被相続人の住所の沿革がたどれない場合の上申書の運用

(冬の弱い日差しで大きく花開く白木蓮)

相続手続きをしていますと、被相続人の方の最後の住所地が必要になります。戸籍の付票や住民票等で被相続人が亡くなった時点での住所地を証明することになるのですが、被相続人が死亡してから5年で住所情報が削除されます。令和元年から法律が改正となり住所情報も150年保管することになったのですが、過去に遡っては適用されません。

大阪市では平成21年くらいまでに戸籍が縦書きから横書きに変更されましたので、それ以前に死亡した方の住所情報については平成26年までに削除されることになります。実際には大阪市の方で5年を10年に延長して、住所情報を証明してくれていたのですが、もうその10年も経過してしまっていよいよ昔の住所情報を取得することができなくなってきました。

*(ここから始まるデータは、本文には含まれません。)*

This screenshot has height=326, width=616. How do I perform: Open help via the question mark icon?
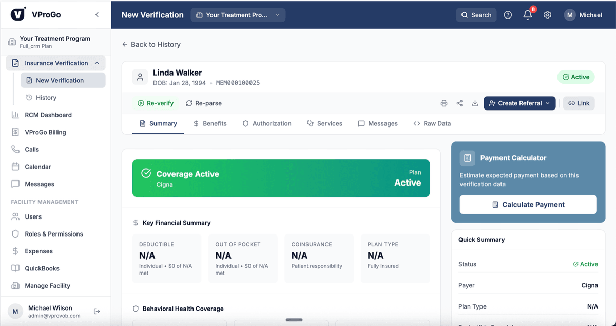click(x=508, y=15)
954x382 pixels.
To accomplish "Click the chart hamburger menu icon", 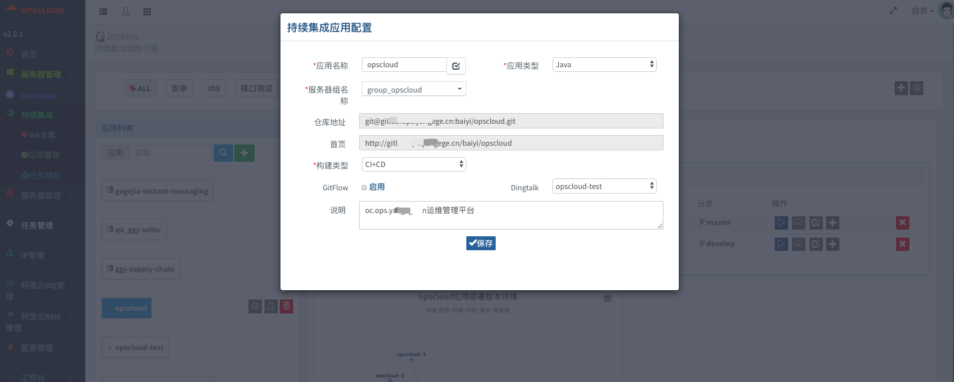I will (607, 298).
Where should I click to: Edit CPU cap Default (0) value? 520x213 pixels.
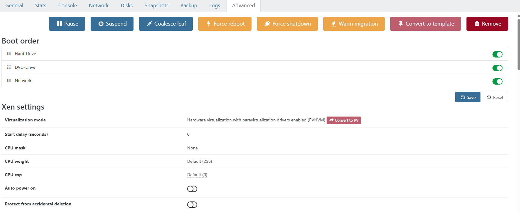[197, 175]
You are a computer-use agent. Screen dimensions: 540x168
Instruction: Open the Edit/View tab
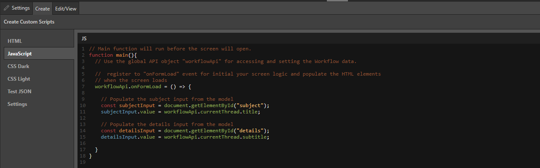point(66,8)
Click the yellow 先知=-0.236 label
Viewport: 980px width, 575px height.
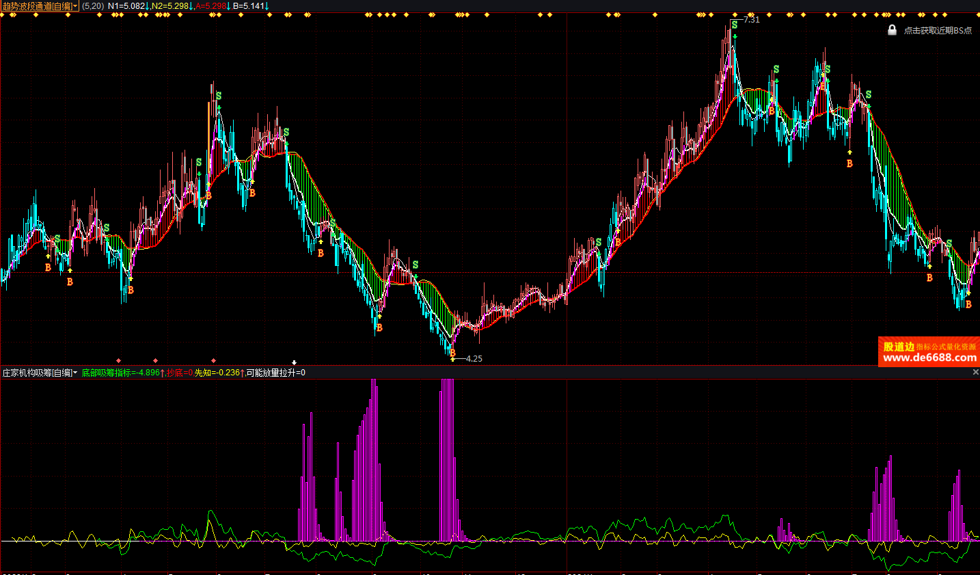[218, 373]
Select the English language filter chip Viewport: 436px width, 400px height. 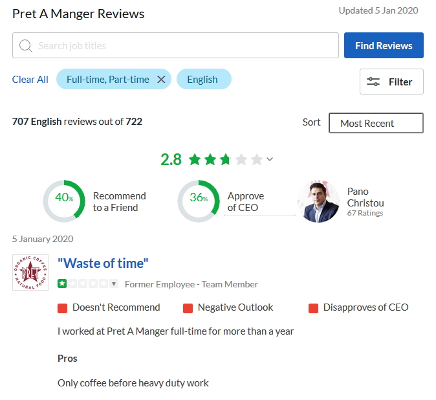click(x=203, y=80)
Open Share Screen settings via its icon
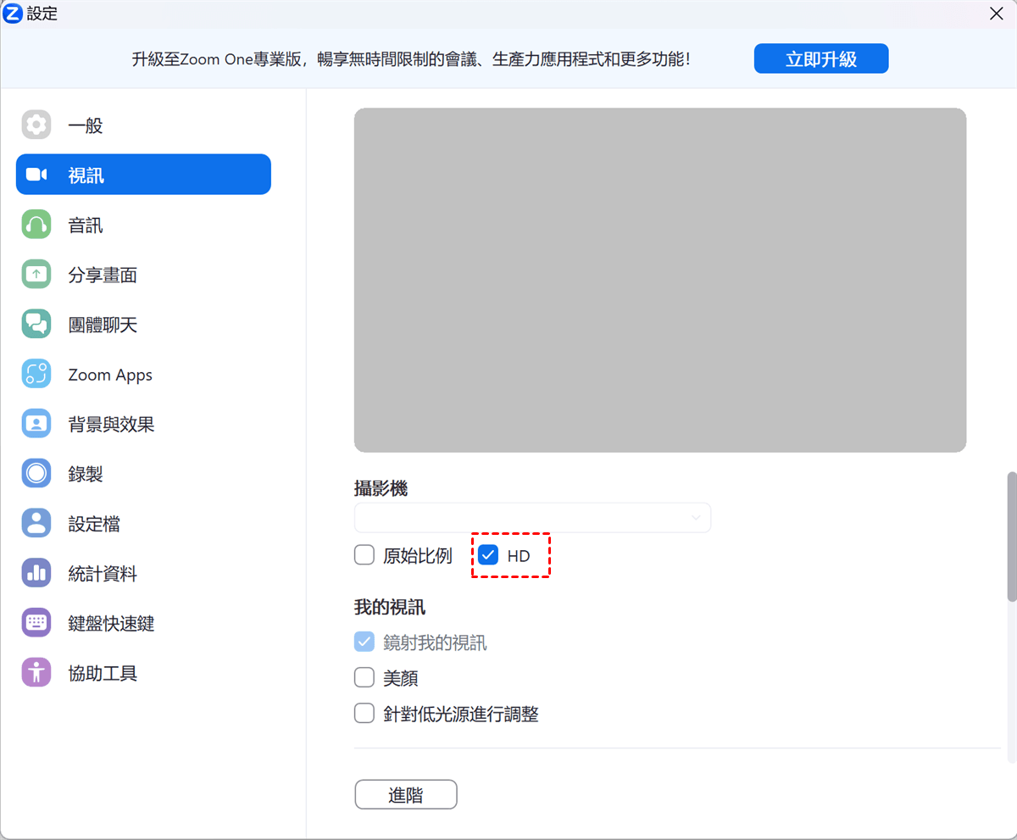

最後の住所情報を証明することができなくても不動産の場合でしたら権利証があれば、権利証を提出して、そこに相続人全員での上申書(法務局に登記されている○○さんは私たちの父である○○に違いありませんので、このまま登記手続きを進めてくださいという内容)を添付するというのが、手続き上の流れでした。(このあたりは司法書士さんの仕事にはなりますが、私たち行政書士もそれを知っておく必要はあります。)

少し前の仕事で、相続人確定を終えたところ、やはり被相続人の最後の住所地が廃棄となっていたので、司法書士さんに上申書の作成をお願いする旨伝えたところ、今の法務局の運用では上申書は不要になってますよと返事がありました。平成29年に運用が変更されたようですが、それでも法務局によっては運用方針が違うようで、これまでは上申書を使っていたようですが、最近はもう無くても問題無いと判断して権利証がある場合は上申書は使わないようにしたとのことでした。

不動産に限らず、金融財産についても相続についての取り扱いはいろいとと変化していきます。相続人全員で話し合いができていない状態であっても、数年前までは法定相続分の払い戻しは可能だったのですが、最高裁での判決が出たことでそれができなくり、そして今度の民法改正により、法定相続分の一部だけではありますが、また払い戻しが可能となっています。

変化していく相続手続きの最新情報を理解して、お客様の負担を減らしていけるよう心がけております。